The Auburn community forest consists of 554 acres with 480 acres of productive forest. The forest management plan will focus on the larger forested parcels which include Mt. Apatite Park, Pettengill Park, Sherwood Forest, Auburn Heights, East Auburn woods and publicly owned parcels on South Main Street and Broad Street.
During the late 1700s and 1800s, the Auburn acreage was used for agricultural purposes such as cropland and pasture. When agricultural use ended, the land reverted to forest. Although the parcels have been harvested over the years, the management plan is the first formal assessment of the Auburn properties by a Maine Licensed Forester.

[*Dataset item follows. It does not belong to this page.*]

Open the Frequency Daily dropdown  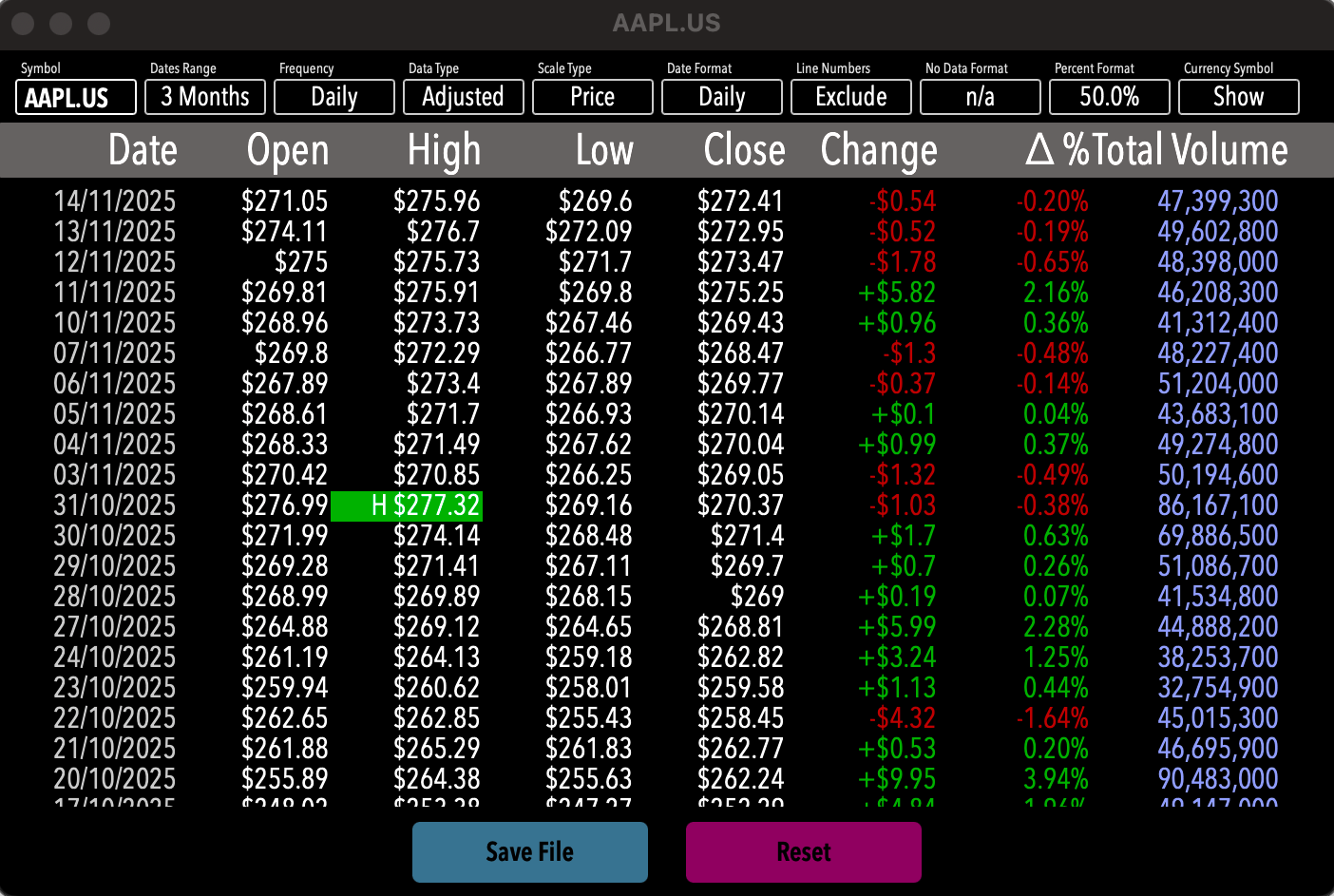pyautogui.click(x=334, y=97)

The goals of the management plan are to keep the land maintained as aesthetic and productive woodland, while maintaining existing uses and protecting sensitive habitat, flora and fauna.
The plan includes assessment of nontimber resources such as wildlife, water quality, trail maintenance, as well as timber inventory. The report makes recommendations for partial harvest treatments designed to improve the forest for the future.
Lewiston and Auburn are one of many communities in Maine to have a community forest board. Established in 2000, the board has promoted tree-planting and urban forest management earning both cities the designation of “Tree City US,” going on seven years.
A community forest is considered an ecosystem where people, trees and other vegetation, soil, wildlife, and natural resources all interact. The community forest includes trees in yards, along streets, in parks, and around the buildings in the community. Between both cities, there are more than 1,000 acres of publicly owned forest, collectively known as a community forest.
The board undertakes projects to manage the forested acres, develop an inventory of street trees, provide education programs and initiate long-range plans. The board receives no public funding and relies on in-kind services and grants. Board members, all volunteers, participate in National Arbor Week by distributing free tree seedlings to Lewiston and Auburn residents.
Lewiston-Auburn Community Forest Board members are Jay Braunscheidel, president; Lois Wagner, vice chairwoman; John Painter, secretary; David Griswold; Chris Bakkila; Suzanne Roy; Robyn Holman; Rick Shea; Doug Boyd; Bruce Damon; Steve Murch; and Rick Hersom.